Entries supplied:
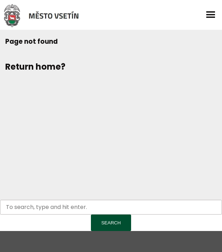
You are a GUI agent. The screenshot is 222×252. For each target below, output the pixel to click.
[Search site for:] (111, 207)
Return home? (35, 66)
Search (111, 222)
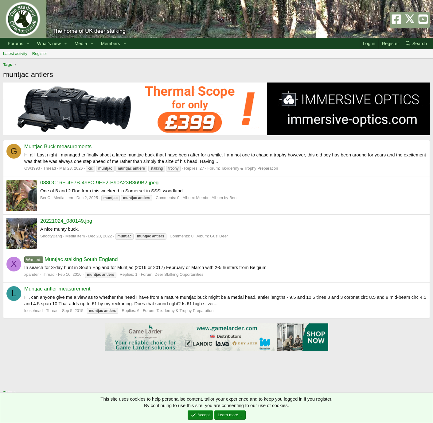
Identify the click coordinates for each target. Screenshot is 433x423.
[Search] (416, 43)
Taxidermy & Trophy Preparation (249, 168)
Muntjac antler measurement (57, 289)
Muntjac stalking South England (71, 259)
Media (81, 43)
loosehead (33, 310)
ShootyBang (51, 236)
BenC (45, 197)
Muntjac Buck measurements (58, 146)
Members (110, 43)
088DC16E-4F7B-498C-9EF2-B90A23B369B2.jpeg (99, 183)
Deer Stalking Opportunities (178, 274)
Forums (15, 43)
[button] (28, 43)
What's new (49, 43)
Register (39, 53)
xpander (31, 274)
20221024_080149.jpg (66, 221)
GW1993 (32, 168)
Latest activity (15, 53)
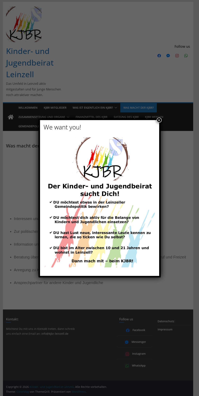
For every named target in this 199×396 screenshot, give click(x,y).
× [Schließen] (159, 120)
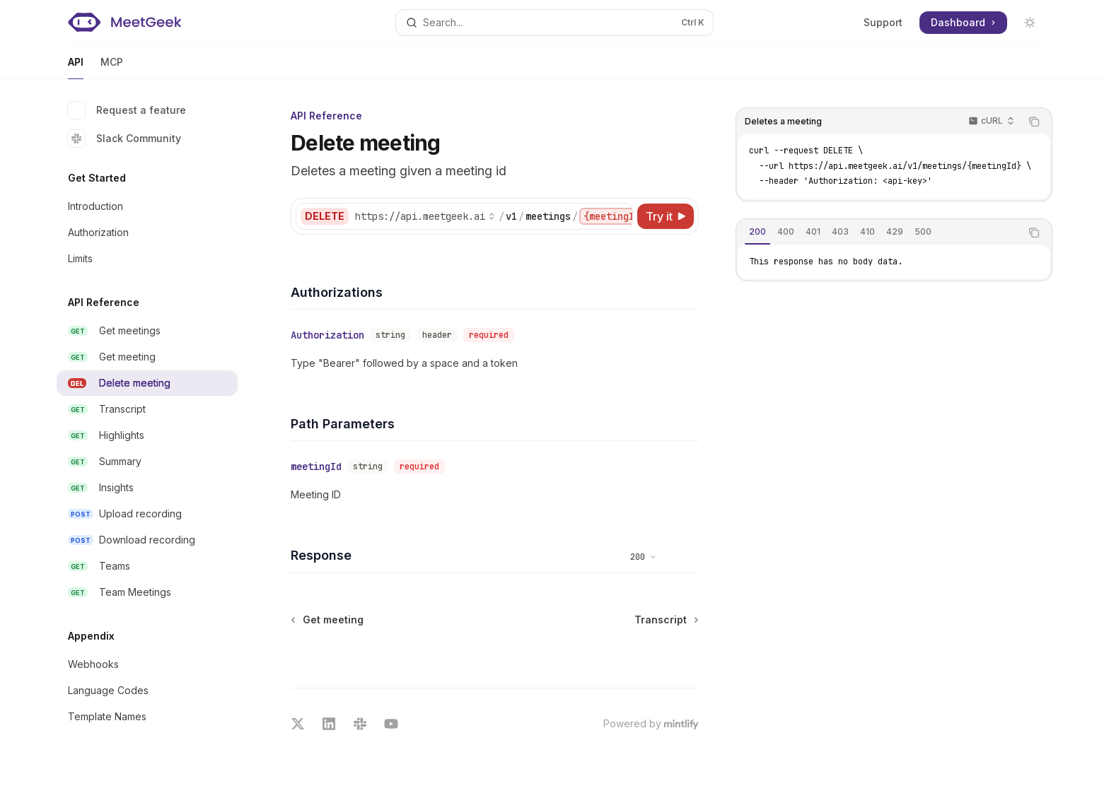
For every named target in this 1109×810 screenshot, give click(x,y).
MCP (111, 67)
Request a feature (127, 110)
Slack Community (124, 138)
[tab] (757, 231)
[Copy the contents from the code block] (1034, 121)
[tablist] (878, 233)
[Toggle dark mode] (1029, 22)
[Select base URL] (425, 216)
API (75, 67)
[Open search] (554, 22)
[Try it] (665, 216)
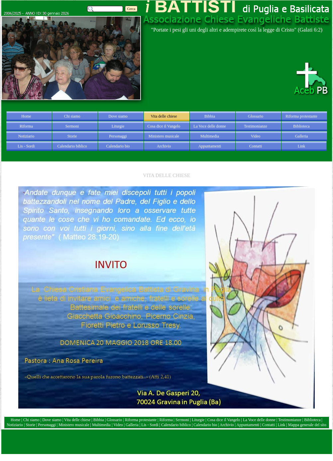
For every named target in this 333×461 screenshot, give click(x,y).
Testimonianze (289, 419)
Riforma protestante (141, 419)
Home (16, 419)
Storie (30, 424)
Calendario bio (205, 424)
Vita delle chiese (77, 419)
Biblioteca (312, 419)
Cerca (131, 9)
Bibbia (99, 419)
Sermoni (182, 419)
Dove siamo (51, 419)
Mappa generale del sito (307, 424)
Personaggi (47, 424)
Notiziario (15, 424)
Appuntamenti (248, 424)
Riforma (167, 419)
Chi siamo (31, 419)
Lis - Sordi (149, 424)
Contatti (269, 424)
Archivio (227, 424)
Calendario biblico (176, 424)
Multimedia (101, 424)
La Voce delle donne (259, 419)
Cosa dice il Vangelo (224, 419)
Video (118, 424)
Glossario (114, 419)
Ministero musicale (73, 424)
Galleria (132, 424)
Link (281, 424)
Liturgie (198, 419)
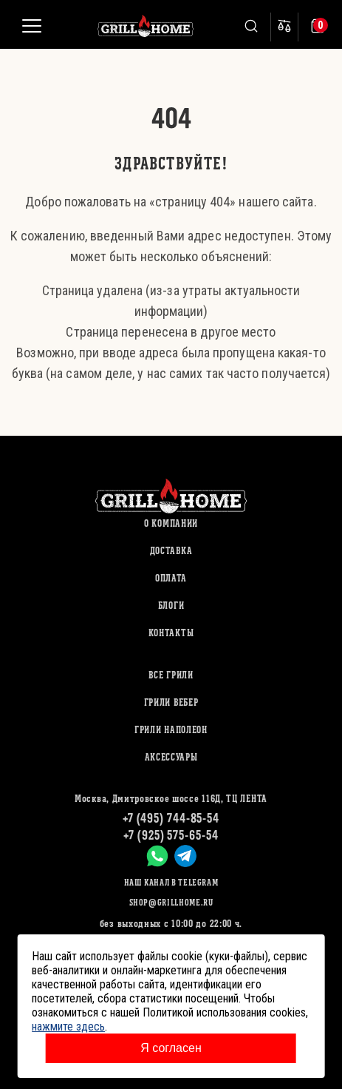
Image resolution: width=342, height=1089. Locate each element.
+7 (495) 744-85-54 (171, 818)
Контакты (171, 632)
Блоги (171, 605)
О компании (171, 523)
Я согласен (171, 1048)
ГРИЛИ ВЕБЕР (171, 702)
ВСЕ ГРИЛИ (170, 675)
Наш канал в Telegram (171, 882)
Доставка (171, 550)
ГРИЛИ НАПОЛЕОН (171, 729)
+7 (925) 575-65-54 (170, 835)
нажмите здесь (68, 1026)
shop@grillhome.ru (171, 902)
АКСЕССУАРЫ (171, 757)
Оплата (171, 578)
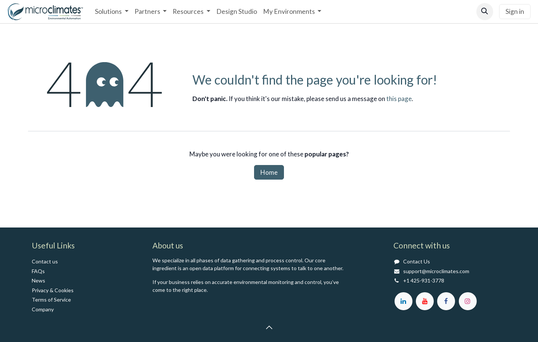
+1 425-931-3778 (423, 280)
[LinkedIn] (403, 301)
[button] (484, 11)
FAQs (38, 271)
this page (399, 99)
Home (269, 172)
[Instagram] (468, 301)
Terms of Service (51, 299)
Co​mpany (43, 309)
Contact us (45, 261)
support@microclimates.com (436, 271)
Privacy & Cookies (53, 290)
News (38, 280)
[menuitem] (111, 11)
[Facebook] (446, 301)
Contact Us (416, 261)
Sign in (514, 11)
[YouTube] (425, 301)
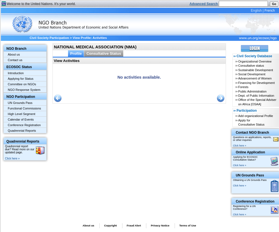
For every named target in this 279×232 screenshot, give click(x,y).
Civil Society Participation (49, 37)
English (256, 11)
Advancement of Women (255, 78)
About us (14, 54)
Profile (76, 53)
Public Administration (252, 91)
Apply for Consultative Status (251, 122)
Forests (243, 87)
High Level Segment (21, 114)
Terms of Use (187, 225)
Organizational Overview (255, 61)
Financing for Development (256, 82)
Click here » (12, 158)
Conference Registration (24, 125)
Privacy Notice (160, 225)
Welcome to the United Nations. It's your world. (41, 4)
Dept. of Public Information (256, 95)
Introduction (16, 73)
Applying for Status (20, 78)
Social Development (251, 74)
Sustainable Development (255, 70)
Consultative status (251, 65)
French (270, 11)
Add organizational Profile (255, 116)
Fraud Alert (134, 225)
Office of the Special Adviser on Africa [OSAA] (257, 102)
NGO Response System (24, 89)
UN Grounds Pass (20, 102)
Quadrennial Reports (22, 130)
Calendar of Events (21, 119)
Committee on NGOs (22, 84)
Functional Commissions (24, 108)
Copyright (110, 225)
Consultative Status (103, 53)
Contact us (15, 60)
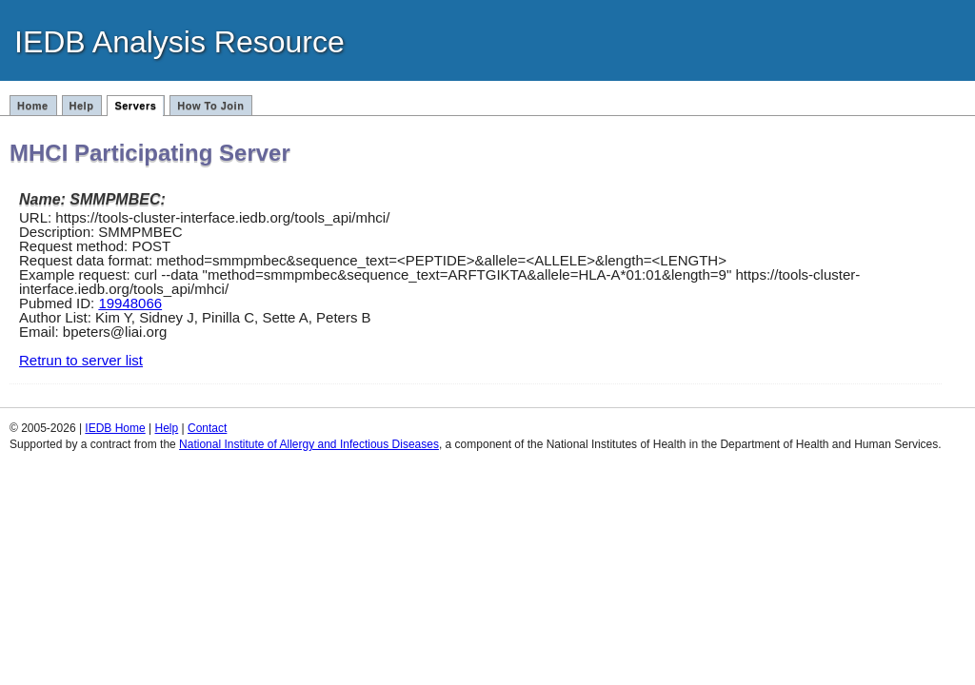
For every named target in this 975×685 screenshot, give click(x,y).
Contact (207, 428)
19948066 (130, 303)
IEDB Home (115, 428)
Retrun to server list (81, 360)
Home (33, 105)
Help (82, 105)
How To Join (210, 105)
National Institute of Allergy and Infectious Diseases (309, 444)
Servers (135, 105)
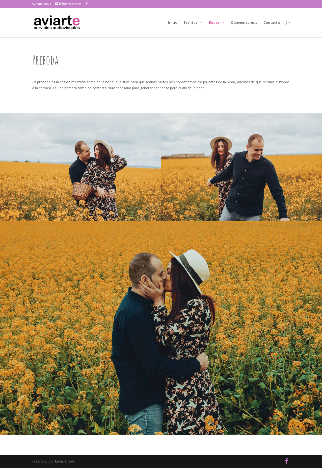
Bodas (214, 23)
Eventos (190, 23)
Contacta (272, 23)
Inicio (172, 23)
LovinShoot (65, 461)
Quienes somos (244, 23)
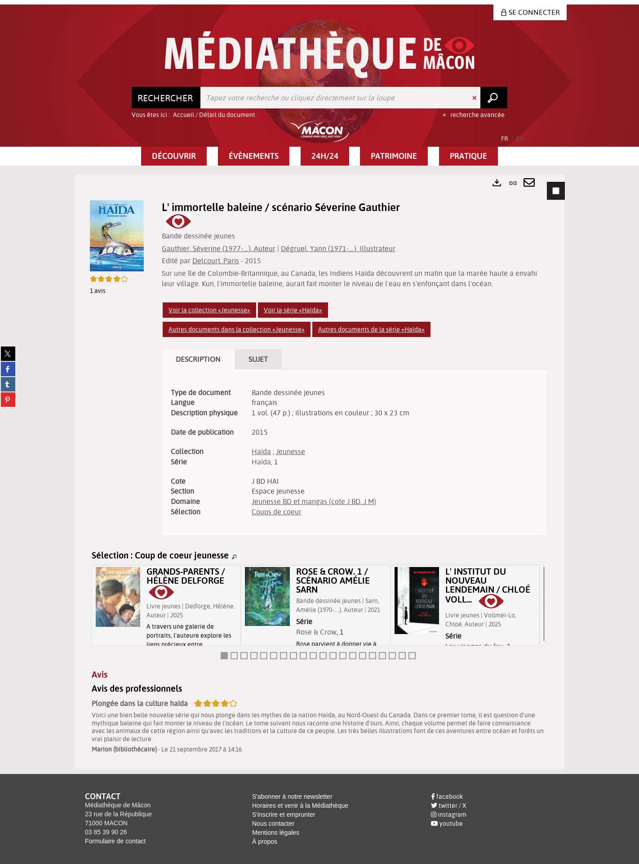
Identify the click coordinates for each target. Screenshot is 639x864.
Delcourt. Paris (215, 260)
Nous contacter (273, 823)
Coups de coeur (277, 511)
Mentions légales (275, 832)
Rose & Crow (316, 631)
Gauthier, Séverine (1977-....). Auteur (218, 248)
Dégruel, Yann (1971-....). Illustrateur (338, 248)
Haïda (261, 451)
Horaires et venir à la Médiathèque (300, 805)
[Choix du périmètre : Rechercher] (166, 97)
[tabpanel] (319, 472)
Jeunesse (290, 451)
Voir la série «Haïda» (293, 310)
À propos (264, 841)
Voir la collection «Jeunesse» (209, 310)
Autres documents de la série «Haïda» (371, 329)
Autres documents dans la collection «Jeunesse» (237, 329)
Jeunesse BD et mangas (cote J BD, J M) (314, 501)
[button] (174, 156)
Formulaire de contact (115, 841)
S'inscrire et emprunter (283, 814)
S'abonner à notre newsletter (292, 796)
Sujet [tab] (258, 359)
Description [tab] (198, 359)
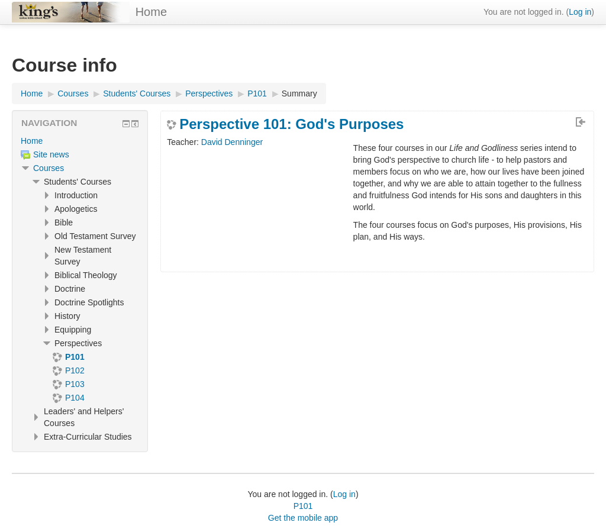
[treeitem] (80, 141)
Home (151, 11)
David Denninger (232, 142)
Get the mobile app (303, 518)
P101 (303, 506)
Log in (580, 12)
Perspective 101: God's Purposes (291, 124)
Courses (48, 168)
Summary (299, 93)
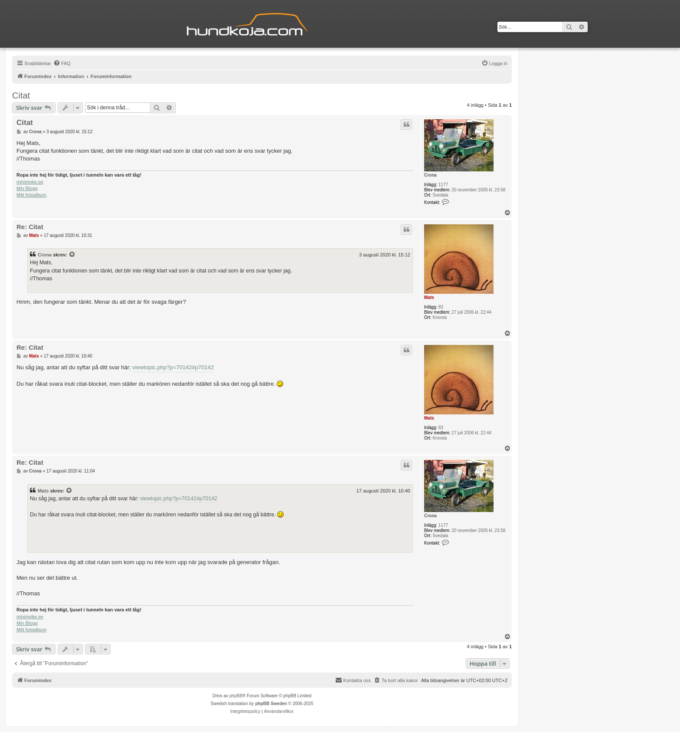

Problem: Copy all of the material above line for line, without changing anything, and leave out the pictures.

Solution for this exercise:
You are a GUI agent. The screenshot is 222×252. For each target below, output the pixel to click.
[Search site for:] (111, 207)
Return home? (35, 66)
Search (111, 222)
Identify the click coordinates for each target. Screenshot is 433x423.
[Search] (416, 43)
Taxidermy & Trophy Preparation (249, 168)
Muntjac antler measurement (57, 289)
Muntjac stalking South England (71, 259)
Media (81, 43)
loosehead (33, 310)
ShootyBang (51, 236)
BenC (45, 197)
Muntjac Buck measurements (58, 146)
Members (110, 43)
088DC16E-4F7B-498C-9EF2-B90A23B369B2.jpeg (99, 183)
Deer Stalking Opportunities (178, 274)
Forums (15, 43)
[button] (28, 43)
What's new (49, 43)
Register (39, 53)
xpander (31, 274)
20221024_080149.jpg (66, 221)
GW1993 (32, 168)
Latest activity (15, 53)
For every named target in this 199×396 screenshot, give click(x,y).
× [Schließen] (159, 120)
For every named target in this 1109×810 screenshot, give click(x,y).
MCP (111, 67)
Request a feature (127, 110)
Slack Community (124, 138)
[tab] (757, 231)
[Copy the contents from the code block] (1034, 121)
[tablist] (878, 233)
[Toggle dark mode] (1029, 22)
[Select base URL] (425, 216)
API (75, 67)
[Open search] (554, 22)
[Try it] (665, 216)
For every named target in this 333×461 screenshot, give click(x,y).
Testimonianze (289, 419)
Riforma protestante (141, 419)
Home (16, 419)
Storie (30, 424)
Calendario bio (205, 424)
Vita delle chiese (77, 419)
Biblioteca (312, 419)
Cerca (131, 9)
Bibbia (99, 419)
Sermoni (182, 419)
Dove siamo (51, 419)
Mappa generale del sito (307, 424)
Personaggi (47, 424)
Notiziario (15, 424)
Appuntamenti (248, 424)
Riforma (167, 419)
Chi siamo (31, 419)
Lis - Sordi (149, 424)
Contatti (269, 424)
Archivio (227, 424)
Calendario biblico (176, 424)
Multimedia (101, 424)
La Voce delle donne (259, 419)
Cosa dice il Vangelo (224, 419)
Video (118, 424)
Glossario (114, 419)
Ministero musicale (73, 424)
Galleria (132, 424)
Link (281, 424)
Liturgie (198, 419)
Image resolution: width=342, height=1089. Locate each element.
+7 (495) 744-85-54 (171, 818)
Контакты (171, 632)
Блоги (171, 605)
О компании (171, 523)
Я согласен (171, 1048)
ГРИЛИ ВЕБЕР (171, 702)
ВСЕ ГРИЛИ (170, 675)
Наш канал в Telegram (171, 882)
Доставка (171, 550)
ГРИЛИ НАПОЛЕОН (171, 729)
+7 (925) 575-65-54 (170, 835)
нажмите здесь (68, 1026)
shop@grillhome.ru (171, 902)
АКСЕССУАРЫ (171, 757)
Оплата (171, 578)
+1 425-931-3778 (423, 280)
[LinkedIn] (403, 301)
[button] (484, 11)
FAQs (38, 271)
this page (399, 99)
Home (269, 172)
[Instagram] (468, 301)
Terms of Service (51, 299)
Co​mpany (43, 309)
Contact us (45, 261)
support@microclimates.com (436, 271)
Privacy & Cookies (53, 290)
News (38, 280)
[menuitem] (111, 11)
[Facebook] (446, 301)
Contact Us (416, 261)
Sign in (514, 11)
[YouTube] (425, 301)
For every named target in this 279×232 screenshot, give click(x,y).
Civil Society Participation (49, 37)
English (256, 11)
Advancement of Women (255, 78)
About us (14, 54)
Profile (76, 53)
Public Administration (252, 91)
Apply for Consultative Status (251, 122)
Forests (243, 87)
High Level Segment (21, 114)
Terms of Use (187, 225)
Organizational Overview (255, 61)
Financing for Development (256, 82)
Click here » (12, 158)
Conference Registration (24, 125)
Privacy Notice (160, 225)
Welcome to the United Nations. It's your world. (41, 4)
Dept. of Public Information (256, 95)
Introduction (16, 73)
Applying for Status (20, 78)
Social Development (251, 74)
Sustainable Development (255, 70)
Consultative status (251, 65)
French (270, 11)
Add organizational Profile (255, 116)
Fraud Alert (134, 225)
Office of the Special Adviser on Africa [OSAA] (257, 102)
NGO Response System (24, 89)
UN Grounds Pass (20, 102)
Quadrennial Reports (22, 130)
Calendar of Events (21, 119)
Committee on NGOs (22, 84)
Functional Commissions (24, 108)
Copyright (110, 225)
Consultative Status (103, 53)
Contact us (15, 60)
For every named target in this 975×685 screenshot, give click(x,y).
Contact (207, 428)
19948066 (130, 303)
IEDB Home (115, 428)
Retrun to server list (81, 360)
Home (33, 105)
Help (82, 105)
How To Join (210, 105)
National Institute of Allergy and Infectious Diseases (309, 444)
Servers (135, 105)
Bodas (214, 23)
Eventos (190, 23)
Contacta (272, 23)
Inicio (172, 23)
LovinShoot (65, 461)
Quienes somos (244, 23)
Identify the click coordinates for each target. Screenshot is 639x864.
Delcourt. Paris (215, 260)
Nous contacter (273, 823)
Coups de coeur (277, 511)
Mentions légales (275, 832)
Rose & Crow (316, 631)
Gauthier, Séverine (1977-....). Auteur (218, 248)
Dégruel, Yann (1971-....). Illustrateur (338, 248)
Haïda (261, 451)
Horaires et venir à la Médiathèque (300, 805)
[Choix du périmètre : Rechercher] (166, 97)
[tabpanel] (319, 472)
Jeunesse (290, 451)
Voir la série «Haïda» (293, 310)
À propos (264, 841)
Voir la collection «Jeunesse» (209, 310)
Autres documents de la série «Haïda» (371, 329)
Autres documents dans la collection «Jeunesse» (237, 329)
Jeunesse BD et mangas (cote J BD, J M) (314, 501)
[button] (174, 156)
Formulaire de contact (115, 841)
S'inscrire et emprunter (283, 814)
S'abonner à notre newsletter (292, 796)
Sujet [tab] (258, 359)
Description [tab] (198, 359)
[treeitem] (80, 141)
Home (151, 11)
David Denninger (232, 142)
Get the mobile app (303, 518)
P101 (303, 506)
Log in (580, 12)
Perspective 101: God's Purposes (291, 124)
Courses (48, 168)
Summary (299, 93)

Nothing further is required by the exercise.